Entrepreneurship and academia has always been interconnected; one feeds naturally into the other, and vice versa. And this coterminous relationship is on display in the relationship between Aalto University and the Finnish startup ecosystem.

Speaking at the event, Vice President of Aalto University Janne Laine explained why Finnish culture promotes entrepreneurship.

“There is a very low hierarchy in Finland,” Janne explained. “Students can call CEOs of companies and have their questions answered.” This relationship gives a new meaning to the idea of interoperability. And it obviously works, with the Nordic tech ecosystem producing some of the most recognisable startups of the past decade.

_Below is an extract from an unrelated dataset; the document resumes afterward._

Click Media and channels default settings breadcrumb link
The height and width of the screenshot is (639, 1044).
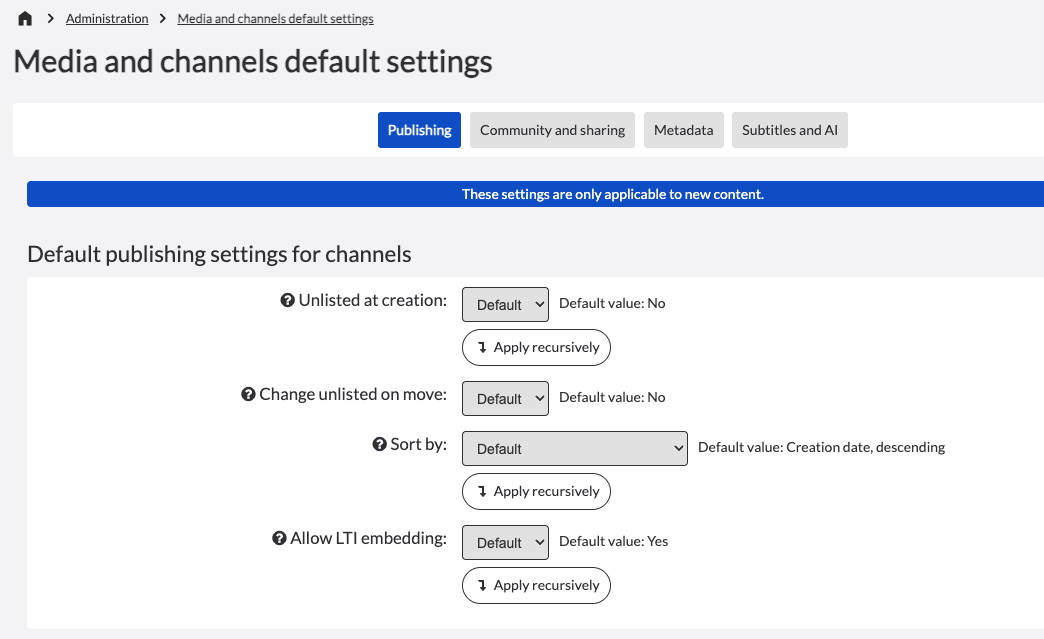pos(275,19)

“We are humble, open-minded, and we have a culture of trust,” Janne concluded.

These tenets were on show at Slush 2023, as founders and CEOs opened up to audiences and provided firsthand advice to entrepreneurs.

Demi Odulana, writing on the diversity of speakers platformed across the weekend, appreciated how “Superhuman CEO and founder, Rahul Vohra, emphasised brand building with limited resources; Affinity co-CEO and co-founder Ray Zhou stressed product market fit; and Tope Awotona, Calendly CEO and founder, shared his journey scaling to enterprise clients and securing loans for company funding. The collective drive at Slush 2023 was truly transformative.”